Work to be completed
Two lines below mark the span: the one containing "This screenshot has height=196, width=544." and the one containing "The width and height of the screenshot is (2432, 489).". Set down both, plus every line between, exactly as they stand, and nothing else.

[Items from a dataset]
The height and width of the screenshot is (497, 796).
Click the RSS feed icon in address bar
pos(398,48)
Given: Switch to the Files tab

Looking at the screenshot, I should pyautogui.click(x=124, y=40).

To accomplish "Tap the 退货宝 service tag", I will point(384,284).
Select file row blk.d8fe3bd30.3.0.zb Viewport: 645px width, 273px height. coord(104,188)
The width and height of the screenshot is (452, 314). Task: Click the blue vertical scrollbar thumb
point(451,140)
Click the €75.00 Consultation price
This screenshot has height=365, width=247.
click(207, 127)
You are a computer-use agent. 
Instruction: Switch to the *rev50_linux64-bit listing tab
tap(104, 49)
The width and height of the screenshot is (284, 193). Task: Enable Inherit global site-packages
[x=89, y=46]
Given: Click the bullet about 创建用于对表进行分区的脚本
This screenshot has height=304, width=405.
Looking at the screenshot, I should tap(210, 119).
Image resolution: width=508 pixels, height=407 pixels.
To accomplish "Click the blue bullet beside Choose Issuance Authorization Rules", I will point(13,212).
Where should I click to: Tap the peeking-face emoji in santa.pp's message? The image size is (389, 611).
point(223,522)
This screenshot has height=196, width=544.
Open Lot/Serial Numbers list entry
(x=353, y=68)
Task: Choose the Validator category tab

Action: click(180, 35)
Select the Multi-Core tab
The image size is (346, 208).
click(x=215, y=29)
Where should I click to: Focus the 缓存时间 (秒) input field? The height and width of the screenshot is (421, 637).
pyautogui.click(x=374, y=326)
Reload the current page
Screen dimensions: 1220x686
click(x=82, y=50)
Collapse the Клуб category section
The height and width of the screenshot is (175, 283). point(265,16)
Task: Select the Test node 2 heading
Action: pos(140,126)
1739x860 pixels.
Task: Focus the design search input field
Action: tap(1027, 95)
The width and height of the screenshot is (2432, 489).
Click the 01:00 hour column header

Finished task
This screenshot has height=196, width=544.
Open Lot/Serial Numbers list entry
(x=353, y=68)
Task: Choose the Validator category tab

Action: click(180, 35)
Select the Multi-Core tab
The image size is (346, 208).
click(x=215, y=29)
Where should I click to: Focus the 缓存时间 (秒) input field? The height and width of the screenshot is (421, 637).
pyautogui.click(x=374, y=326)
Reload the current page
Screen dimensions: 1220x686
click(x=82, y=50)
Collapse the Клуб category section
The height and width of the screenshot is (175, 283). point(265,16)
Task: Select the Test node 2 heading
Action: pos(140,126)
1739x860 pixels.
Task: Focus the design search input field
Action: tap(1027, 95)
The width and height of the screenshot is (2432, 489).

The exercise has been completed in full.